_Exercise:_
Filter the lines below, copying only those with the string "purple".

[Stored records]
■ ■ ■ ■
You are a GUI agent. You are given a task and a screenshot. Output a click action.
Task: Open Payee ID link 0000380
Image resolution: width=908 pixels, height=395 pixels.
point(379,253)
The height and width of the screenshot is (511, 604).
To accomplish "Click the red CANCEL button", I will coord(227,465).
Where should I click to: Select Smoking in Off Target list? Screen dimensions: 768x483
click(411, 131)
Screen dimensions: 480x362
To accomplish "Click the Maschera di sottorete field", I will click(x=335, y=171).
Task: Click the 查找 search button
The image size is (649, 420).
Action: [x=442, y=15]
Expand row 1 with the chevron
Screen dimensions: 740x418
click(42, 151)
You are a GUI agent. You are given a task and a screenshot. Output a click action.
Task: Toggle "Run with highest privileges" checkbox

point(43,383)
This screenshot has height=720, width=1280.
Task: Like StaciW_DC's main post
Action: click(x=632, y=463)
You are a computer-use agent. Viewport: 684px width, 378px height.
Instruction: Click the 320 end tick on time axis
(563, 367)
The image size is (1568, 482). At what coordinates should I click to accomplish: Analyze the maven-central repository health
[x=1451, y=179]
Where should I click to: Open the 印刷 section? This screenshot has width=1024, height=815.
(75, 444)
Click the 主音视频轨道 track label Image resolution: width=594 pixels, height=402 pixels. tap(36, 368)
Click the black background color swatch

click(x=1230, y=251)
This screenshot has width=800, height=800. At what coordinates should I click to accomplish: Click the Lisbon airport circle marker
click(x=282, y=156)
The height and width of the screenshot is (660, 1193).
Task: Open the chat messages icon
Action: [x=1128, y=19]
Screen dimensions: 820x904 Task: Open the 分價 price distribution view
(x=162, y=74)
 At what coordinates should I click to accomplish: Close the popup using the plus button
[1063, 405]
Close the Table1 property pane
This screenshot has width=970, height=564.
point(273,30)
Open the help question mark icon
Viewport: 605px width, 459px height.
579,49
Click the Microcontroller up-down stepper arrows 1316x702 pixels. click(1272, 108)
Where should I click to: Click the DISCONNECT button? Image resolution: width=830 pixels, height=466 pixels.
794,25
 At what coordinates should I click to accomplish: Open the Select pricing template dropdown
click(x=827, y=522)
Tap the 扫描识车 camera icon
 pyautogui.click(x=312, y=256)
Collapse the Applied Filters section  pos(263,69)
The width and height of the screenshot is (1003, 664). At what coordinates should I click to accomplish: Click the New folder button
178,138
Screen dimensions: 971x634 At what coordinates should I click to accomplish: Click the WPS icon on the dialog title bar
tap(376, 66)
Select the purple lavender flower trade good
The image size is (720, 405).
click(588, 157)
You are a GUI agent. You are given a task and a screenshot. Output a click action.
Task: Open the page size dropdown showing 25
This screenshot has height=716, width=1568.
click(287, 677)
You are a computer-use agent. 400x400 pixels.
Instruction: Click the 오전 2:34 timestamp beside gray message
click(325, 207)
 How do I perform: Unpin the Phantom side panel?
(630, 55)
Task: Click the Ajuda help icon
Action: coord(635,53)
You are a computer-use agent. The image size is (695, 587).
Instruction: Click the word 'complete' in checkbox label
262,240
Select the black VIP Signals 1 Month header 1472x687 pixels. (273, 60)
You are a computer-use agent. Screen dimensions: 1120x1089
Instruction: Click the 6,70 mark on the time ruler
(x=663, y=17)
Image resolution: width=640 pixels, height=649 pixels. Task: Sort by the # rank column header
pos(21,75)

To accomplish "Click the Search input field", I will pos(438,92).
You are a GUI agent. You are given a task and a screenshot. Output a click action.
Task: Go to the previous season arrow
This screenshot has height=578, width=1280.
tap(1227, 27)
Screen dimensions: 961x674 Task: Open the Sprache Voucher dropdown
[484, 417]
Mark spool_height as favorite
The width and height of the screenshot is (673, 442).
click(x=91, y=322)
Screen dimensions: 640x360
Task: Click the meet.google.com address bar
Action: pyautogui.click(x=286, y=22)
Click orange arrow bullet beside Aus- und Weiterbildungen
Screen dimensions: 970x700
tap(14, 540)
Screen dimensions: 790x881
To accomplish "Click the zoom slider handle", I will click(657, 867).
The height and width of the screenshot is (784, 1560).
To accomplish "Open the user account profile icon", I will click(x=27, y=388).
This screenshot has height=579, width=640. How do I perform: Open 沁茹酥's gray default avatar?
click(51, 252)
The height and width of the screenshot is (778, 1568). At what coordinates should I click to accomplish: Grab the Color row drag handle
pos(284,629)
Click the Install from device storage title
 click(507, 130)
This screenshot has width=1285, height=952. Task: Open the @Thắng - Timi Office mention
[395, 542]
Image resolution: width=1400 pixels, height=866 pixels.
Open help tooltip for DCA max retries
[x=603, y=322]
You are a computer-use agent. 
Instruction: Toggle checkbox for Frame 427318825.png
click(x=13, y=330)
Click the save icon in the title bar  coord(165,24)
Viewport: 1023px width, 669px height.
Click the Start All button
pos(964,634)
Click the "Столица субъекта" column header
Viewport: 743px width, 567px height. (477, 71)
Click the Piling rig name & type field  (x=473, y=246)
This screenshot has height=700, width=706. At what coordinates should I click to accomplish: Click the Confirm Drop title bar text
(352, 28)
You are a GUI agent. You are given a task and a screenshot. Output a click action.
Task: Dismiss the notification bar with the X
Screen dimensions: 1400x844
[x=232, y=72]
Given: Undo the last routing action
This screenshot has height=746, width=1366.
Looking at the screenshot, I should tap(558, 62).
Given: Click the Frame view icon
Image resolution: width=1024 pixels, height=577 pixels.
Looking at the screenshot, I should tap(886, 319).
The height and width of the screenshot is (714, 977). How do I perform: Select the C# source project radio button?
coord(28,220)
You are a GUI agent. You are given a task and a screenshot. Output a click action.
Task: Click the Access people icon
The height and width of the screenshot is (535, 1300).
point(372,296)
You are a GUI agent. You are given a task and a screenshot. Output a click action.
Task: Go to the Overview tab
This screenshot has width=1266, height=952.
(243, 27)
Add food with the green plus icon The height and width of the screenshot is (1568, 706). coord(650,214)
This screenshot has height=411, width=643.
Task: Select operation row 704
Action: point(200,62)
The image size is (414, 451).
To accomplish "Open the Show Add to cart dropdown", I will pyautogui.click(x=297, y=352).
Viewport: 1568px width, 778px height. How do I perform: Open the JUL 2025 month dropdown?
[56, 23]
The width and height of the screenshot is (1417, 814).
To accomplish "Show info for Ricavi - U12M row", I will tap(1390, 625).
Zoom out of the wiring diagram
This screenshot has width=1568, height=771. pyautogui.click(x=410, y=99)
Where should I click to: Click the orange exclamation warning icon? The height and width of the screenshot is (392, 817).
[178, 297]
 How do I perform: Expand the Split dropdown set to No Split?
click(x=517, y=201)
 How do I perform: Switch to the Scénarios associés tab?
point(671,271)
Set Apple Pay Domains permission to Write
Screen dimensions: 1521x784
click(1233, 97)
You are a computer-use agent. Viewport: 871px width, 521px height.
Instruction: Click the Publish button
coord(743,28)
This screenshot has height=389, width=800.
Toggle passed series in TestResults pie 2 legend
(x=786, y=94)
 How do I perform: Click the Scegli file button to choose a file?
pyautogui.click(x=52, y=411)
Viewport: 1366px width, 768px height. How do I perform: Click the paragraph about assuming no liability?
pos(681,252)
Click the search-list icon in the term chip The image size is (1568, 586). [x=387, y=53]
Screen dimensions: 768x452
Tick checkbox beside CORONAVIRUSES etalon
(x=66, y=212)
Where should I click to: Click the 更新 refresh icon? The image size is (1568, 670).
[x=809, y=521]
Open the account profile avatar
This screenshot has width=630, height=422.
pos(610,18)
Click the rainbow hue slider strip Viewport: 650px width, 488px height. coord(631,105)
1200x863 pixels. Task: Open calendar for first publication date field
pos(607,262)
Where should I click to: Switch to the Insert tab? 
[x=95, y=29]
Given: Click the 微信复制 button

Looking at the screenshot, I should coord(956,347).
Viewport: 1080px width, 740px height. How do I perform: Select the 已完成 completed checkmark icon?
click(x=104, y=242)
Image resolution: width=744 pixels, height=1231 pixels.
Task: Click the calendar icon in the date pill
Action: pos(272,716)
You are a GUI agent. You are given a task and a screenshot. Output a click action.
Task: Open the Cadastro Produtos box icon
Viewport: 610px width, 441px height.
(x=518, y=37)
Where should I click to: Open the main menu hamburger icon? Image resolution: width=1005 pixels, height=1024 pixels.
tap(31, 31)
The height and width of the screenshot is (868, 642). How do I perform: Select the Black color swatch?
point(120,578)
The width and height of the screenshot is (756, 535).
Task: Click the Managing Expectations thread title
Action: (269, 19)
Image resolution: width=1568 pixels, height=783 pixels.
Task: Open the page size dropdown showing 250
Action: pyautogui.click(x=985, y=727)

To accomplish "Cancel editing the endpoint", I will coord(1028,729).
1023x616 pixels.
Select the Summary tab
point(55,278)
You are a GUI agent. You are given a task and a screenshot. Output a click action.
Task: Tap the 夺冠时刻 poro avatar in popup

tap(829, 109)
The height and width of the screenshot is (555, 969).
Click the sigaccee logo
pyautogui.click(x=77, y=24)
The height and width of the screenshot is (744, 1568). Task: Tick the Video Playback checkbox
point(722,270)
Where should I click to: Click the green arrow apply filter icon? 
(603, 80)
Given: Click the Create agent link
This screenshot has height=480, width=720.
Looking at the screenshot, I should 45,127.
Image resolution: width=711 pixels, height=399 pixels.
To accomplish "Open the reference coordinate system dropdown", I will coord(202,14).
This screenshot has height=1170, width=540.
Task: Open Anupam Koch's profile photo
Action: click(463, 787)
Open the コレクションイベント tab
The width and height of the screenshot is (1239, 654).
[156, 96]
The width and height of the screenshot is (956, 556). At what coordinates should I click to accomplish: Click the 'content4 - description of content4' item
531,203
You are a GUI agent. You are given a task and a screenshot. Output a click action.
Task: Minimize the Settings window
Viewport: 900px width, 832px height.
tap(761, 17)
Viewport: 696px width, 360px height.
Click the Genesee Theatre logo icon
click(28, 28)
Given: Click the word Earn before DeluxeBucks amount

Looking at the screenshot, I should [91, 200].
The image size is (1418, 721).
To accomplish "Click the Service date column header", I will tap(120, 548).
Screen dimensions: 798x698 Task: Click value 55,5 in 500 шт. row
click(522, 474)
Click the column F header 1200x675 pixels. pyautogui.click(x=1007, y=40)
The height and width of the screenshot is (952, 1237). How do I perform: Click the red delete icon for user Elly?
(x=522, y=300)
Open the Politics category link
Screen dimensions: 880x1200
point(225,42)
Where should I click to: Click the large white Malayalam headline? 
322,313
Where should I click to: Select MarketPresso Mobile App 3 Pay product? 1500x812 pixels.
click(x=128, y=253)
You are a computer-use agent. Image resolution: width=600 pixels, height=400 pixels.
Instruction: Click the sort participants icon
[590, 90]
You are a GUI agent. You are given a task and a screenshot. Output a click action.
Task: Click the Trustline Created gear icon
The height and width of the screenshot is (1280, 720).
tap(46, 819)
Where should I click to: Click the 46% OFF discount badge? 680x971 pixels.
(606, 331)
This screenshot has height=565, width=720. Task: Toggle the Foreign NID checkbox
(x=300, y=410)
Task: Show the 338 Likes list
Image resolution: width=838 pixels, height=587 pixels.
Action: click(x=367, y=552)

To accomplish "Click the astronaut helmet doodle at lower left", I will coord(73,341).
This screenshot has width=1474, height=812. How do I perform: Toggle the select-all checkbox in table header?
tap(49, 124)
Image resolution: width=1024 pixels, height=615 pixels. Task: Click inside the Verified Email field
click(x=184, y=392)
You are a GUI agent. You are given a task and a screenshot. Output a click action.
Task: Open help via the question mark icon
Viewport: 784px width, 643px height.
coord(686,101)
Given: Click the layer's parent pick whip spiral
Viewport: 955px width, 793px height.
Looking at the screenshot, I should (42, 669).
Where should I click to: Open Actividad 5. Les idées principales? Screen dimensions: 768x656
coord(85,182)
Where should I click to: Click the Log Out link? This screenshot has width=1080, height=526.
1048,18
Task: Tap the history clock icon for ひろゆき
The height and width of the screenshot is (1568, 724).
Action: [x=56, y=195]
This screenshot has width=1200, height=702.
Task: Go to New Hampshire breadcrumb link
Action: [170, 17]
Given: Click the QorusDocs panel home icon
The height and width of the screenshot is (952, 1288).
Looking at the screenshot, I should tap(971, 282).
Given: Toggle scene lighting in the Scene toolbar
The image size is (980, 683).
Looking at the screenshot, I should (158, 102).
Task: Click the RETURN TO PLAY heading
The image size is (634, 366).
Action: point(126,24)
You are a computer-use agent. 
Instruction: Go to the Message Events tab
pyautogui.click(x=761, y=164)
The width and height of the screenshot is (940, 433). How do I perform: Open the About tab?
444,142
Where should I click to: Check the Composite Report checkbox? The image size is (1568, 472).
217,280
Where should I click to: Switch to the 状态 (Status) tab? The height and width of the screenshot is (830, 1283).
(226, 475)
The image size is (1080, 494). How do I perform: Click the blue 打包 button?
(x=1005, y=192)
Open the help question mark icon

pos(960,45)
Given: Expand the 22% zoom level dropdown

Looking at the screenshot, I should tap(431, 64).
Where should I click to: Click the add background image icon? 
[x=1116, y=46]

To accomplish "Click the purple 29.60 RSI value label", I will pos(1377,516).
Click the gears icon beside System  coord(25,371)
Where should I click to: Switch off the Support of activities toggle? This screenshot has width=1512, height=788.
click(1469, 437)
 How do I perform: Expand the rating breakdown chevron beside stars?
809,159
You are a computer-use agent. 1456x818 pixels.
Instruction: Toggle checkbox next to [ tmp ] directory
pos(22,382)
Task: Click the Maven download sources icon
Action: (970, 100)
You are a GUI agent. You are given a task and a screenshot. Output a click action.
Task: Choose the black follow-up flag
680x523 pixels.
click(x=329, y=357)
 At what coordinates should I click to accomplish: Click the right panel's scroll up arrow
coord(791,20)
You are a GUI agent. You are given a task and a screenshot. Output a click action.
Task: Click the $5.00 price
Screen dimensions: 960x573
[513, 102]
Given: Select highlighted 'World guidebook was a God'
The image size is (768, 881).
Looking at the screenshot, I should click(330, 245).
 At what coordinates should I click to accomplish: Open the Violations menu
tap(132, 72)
■ ■ ■ ■
_Answer box:_
Select the purple lavender flower trade good
To accomplish "Click the purple 29.60 RSI value label", I will pos(1377,516).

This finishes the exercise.